Une baisse significative des commandes ou du chiffre d’affaires est constituée dès lors que la durée de cette baisse est, en comparaison avec la même période de l’année précédente, au moins égale à :
a) Un trimestre pour une entreprise de moins de onze salariés ;
b) Deux trimestres consécutifs pour une entreprise d’au moins onze salariés et de moins de cinquante salariés ;
c) Trois trimestres consécutifs pour une entreprise d’au moins cinquante salariés et de moins de trois cents salariés ;
d) Quatre trimestres consécutifs pour une entreprise de trois cents salariés et plus ;
2° A des mutations technologiques ;
3° A une réorganisation de l’entreprise nécessaire à la sauvegarde de sa compétitivité ;
4° A la cessation d’activité de l’entreprise.

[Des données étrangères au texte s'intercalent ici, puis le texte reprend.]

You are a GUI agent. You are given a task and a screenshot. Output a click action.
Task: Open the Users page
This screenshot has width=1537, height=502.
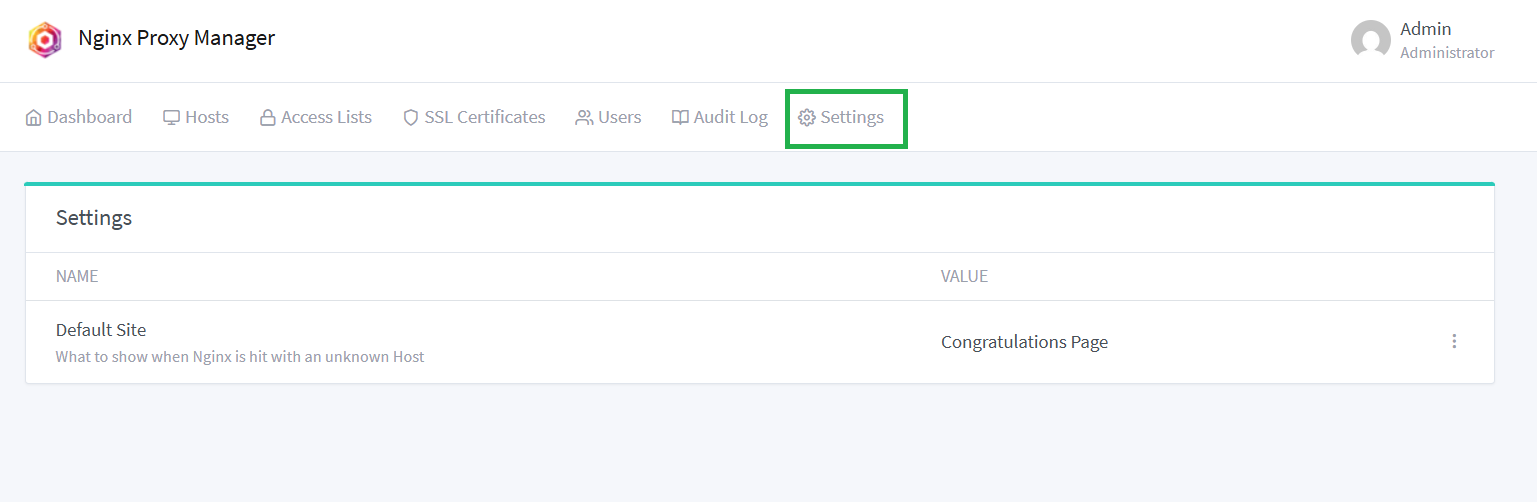click(608, 118)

La matérialité de la suppression, de la transformation d’emploi ou de la modification d’un élément essentiel du contrat de travail s’apprécie au niveau de l’entreprise.
Les difficultés économiques, les mutations technologiques ou la nécessité de sauvegarder la compétitivité de l’entreprise s’apprécient au niveau de cette entreprise si elle n’appartient pas à un groupe et, dans le cas contraire, au niveau du secteur d’activité commun à cette entreprise et aux entreprises du groupe auquel elle appartient, établies sur le territoire national, sauf fraude.
Pour l’application du présent article, la notion de groupe désigne le groupe formé par une entreprise appelée entreprise dominante et les entreprises qu’elle contrôle dans les conditions définies à l’article L. 233-1, aux I et II de l’article L. 233-3 et à l’article L. 233-16 du code de commerce.
Le secteur d’activité permettant d’apprécier la cause économique du licenciement est caractérisé, notamment, par la nature des produits biens ou services délivrés, la clientèle ciblée, ainsi que les réseaux et modes de distribution, se rapportant à un même marché.
Les dispositions du présent chapitre sont applicables à toute rupture du contrat de travail résultant de l’une des causes énoncées au présent article, à l’exclusion de la rupture conventionnelle visée aux articles L. 1237-11 et suivants et de la rupture d’un commun accord dans le cadre d’un accord collectif visée aux articles L. 1237-17 et suivants.